## Task brief:
An acceptable answer contains every record below, unchanged, and no pictures.

Screenshot grounding data:
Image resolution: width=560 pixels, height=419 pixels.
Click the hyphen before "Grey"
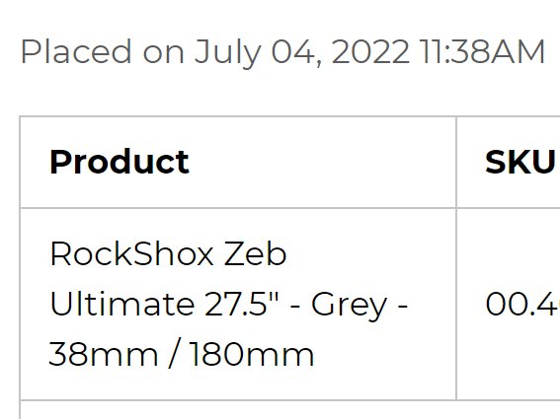(295, 306)
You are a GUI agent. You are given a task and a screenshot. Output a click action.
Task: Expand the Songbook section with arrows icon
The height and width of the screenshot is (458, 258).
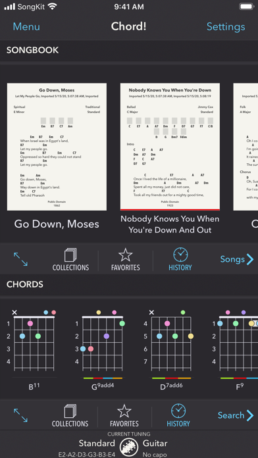[x=20, y=259]
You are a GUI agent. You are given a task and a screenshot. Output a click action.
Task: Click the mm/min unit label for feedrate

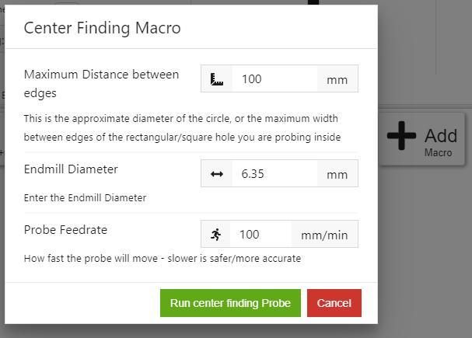(x=325, y=234)
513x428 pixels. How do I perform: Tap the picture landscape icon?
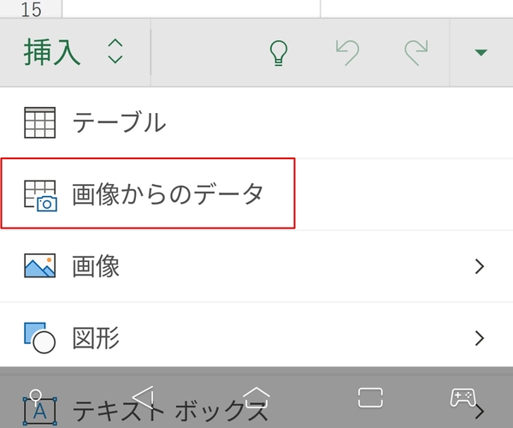(x=39, y=266)
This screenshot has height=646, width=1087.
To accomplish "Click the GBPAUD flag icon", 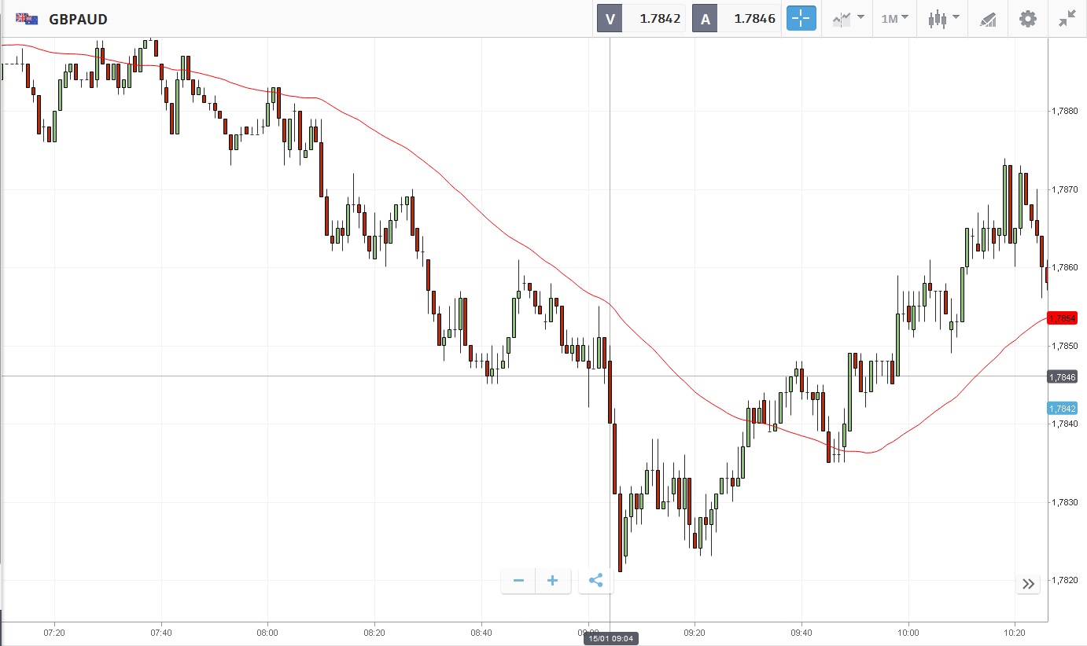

## Exercise result:
Image resolution: width=560 pixels, height=419 pixels.
Click the hyphen before "Grey"
(295, 306)
You are a GUI agent. You are given a task and a screenshot. Output a click action.
Task: Expand the Songbook section with arrows icon
The height and width of the screenshot is (458, 258).
[x=20, y=259]
You are a GUI agent. You are given a task and a screenshot. Output a click action.
Task: Click the mm/min unit label for feedrate

(x=325, y=234)
513x428 pixels. How do I perform: Tap the picture landscape icon?
(x=39, y=266)
This screenshot has height=646, width=1087.
To accomplish "Click the GBPAUD flag icon", 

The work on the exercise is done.